On parle très peu de cette historicité, de ces périodes de réjouissances, de paix, de guerres tribales, c’est ondulatoire : Il faut en tenir compte. Je me dis, que s’il n’y avait pas eu la christianisation massive à l’époque de Opuhara, notre culture aurait été plus valorisée aujourd’hui, tant au niveau de l’environnement qu’au niveau social. Tout était lié au respect de la nature, à la vénération des éléments, des valeurs qui sont reconnues à notre époque, timidement, dans tous les pays.
C’est ce côté visionnaire qu’il y avait chez Opuhara que je retiens : il avait compris qu’il n’était pas nécessaire de tout transformer, qu’il était essentiel de conserver ces valeurs, il savait que notre société pouvait évoluer sans perdre son identité.
- Si Opuhara avait gagné la bataille de Fei Pi…
Si Opuhara avait gagné la bataille de Fei Pi, on aurait pu perpétuer les préceptes de sagesse de Tetunae, on aurait perpétué nos valeurs sur l’environnement, le respect de la nature, tout en cohabitant avec les chrétiens occidentaux. Notre société aurait grandi en conservant sa culture fondamentale et se serait protégée de cette acculturation qui est à l’origine de tous les maux.
[i] Sur le terme « païen » : « Au départ, il y a le nom que donnent les juifs à tous ceux qui ne sont pas juifs, les goyim. En grec, ce mot a été traduit par ethnoï d’où est dérivé « ethnique » ; en latin il a été traduit par « gentes », « nations ». Dans les anciennes traductions des Apôtres, on trouve l’expression « ceux de la gentilité » qui donne l’adjectif « gentil ». Ultérieurement, les chrétiens ont désigné les gentils par un autre mot, « pagani », c’est-à-dire « gens de la campagne », parce que, à cette époque là, les villes étaient devenues chrétiennes et se distinguaient des campagnes restées attachées aux cultes anciens. Le mot « paganus » a donné d’un côté « pays » et « paysan », et de l’autre « païen ». » Hippolyte Simon, Vers une France Païenne, 1999.

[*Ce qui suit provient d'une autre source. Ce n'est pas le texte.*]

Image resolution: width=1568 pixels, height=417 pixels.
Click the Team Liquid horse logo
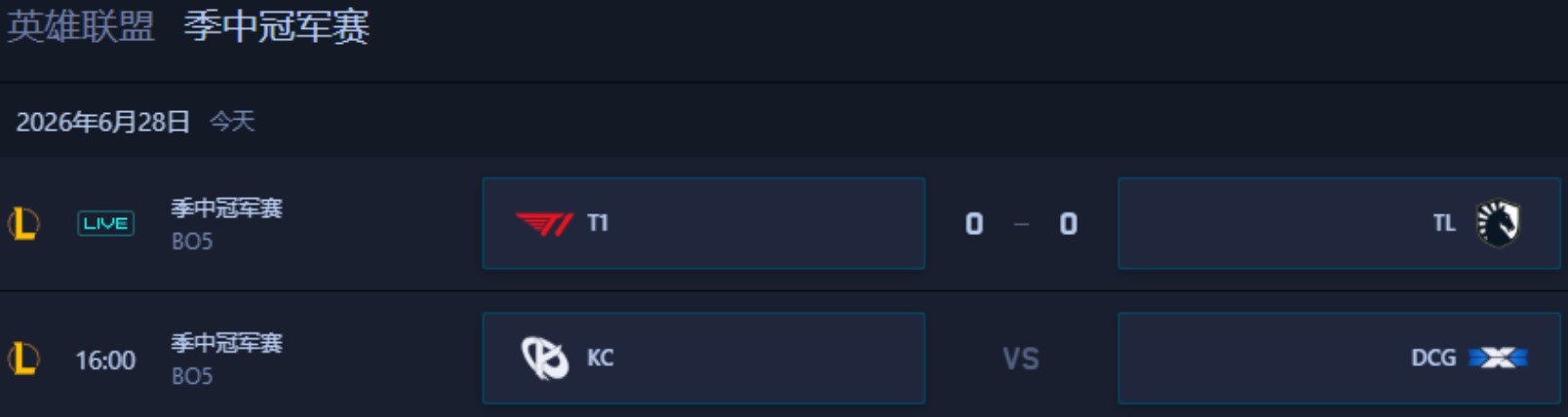point(1497,223)
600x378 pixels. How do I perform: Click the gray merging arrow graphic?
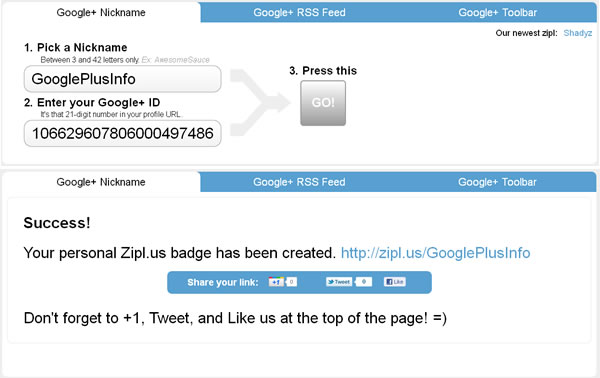[x=260, y=103]
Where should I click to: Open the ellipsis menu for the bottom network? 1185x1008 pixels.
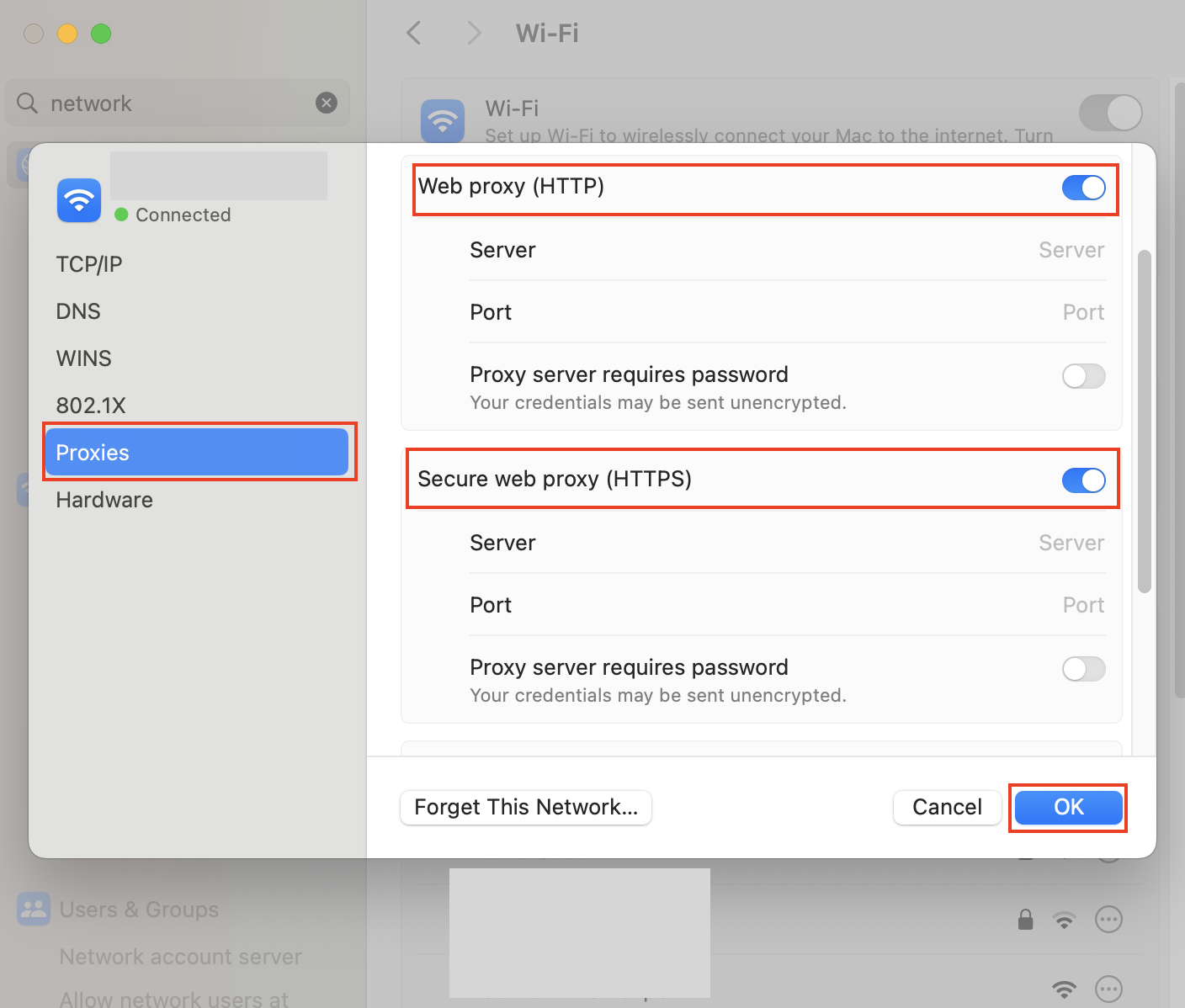[1108, 988]
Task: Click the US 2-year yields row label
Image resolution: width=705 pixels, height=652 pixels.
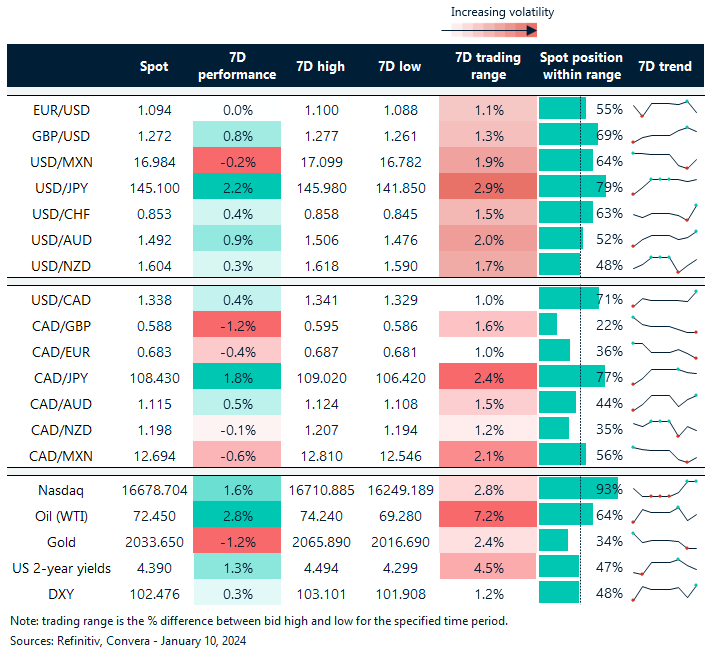Action: (x=68, y=567)
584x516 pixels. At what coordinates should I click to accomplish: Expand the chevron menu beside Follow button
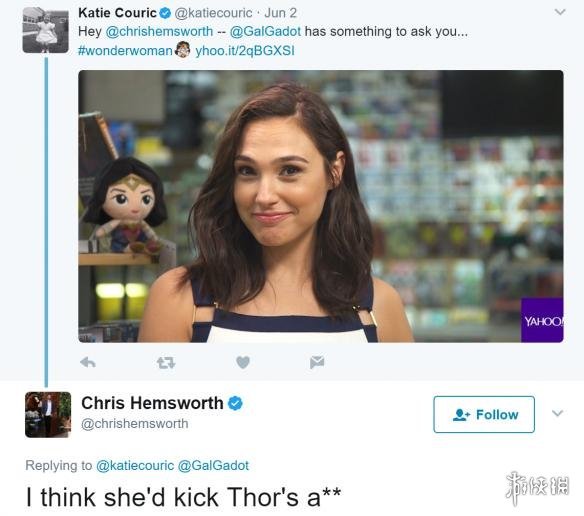(x=557, y=413)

Ce terme employé pendant les vagues de christianisation eut une connotation péjorative, mais celle-ci s’est diluée au fil du temps et l’on parle même au 21ème siècle, de « néo-paganisme » ; le terme « polythéiste » est considéré comme étant plus technique. Nous abordons « païen » dans son sens originel et sans préjudice porté, c’est à dire, « non chrétien », « pagani »- gens du terroir, non christianisés.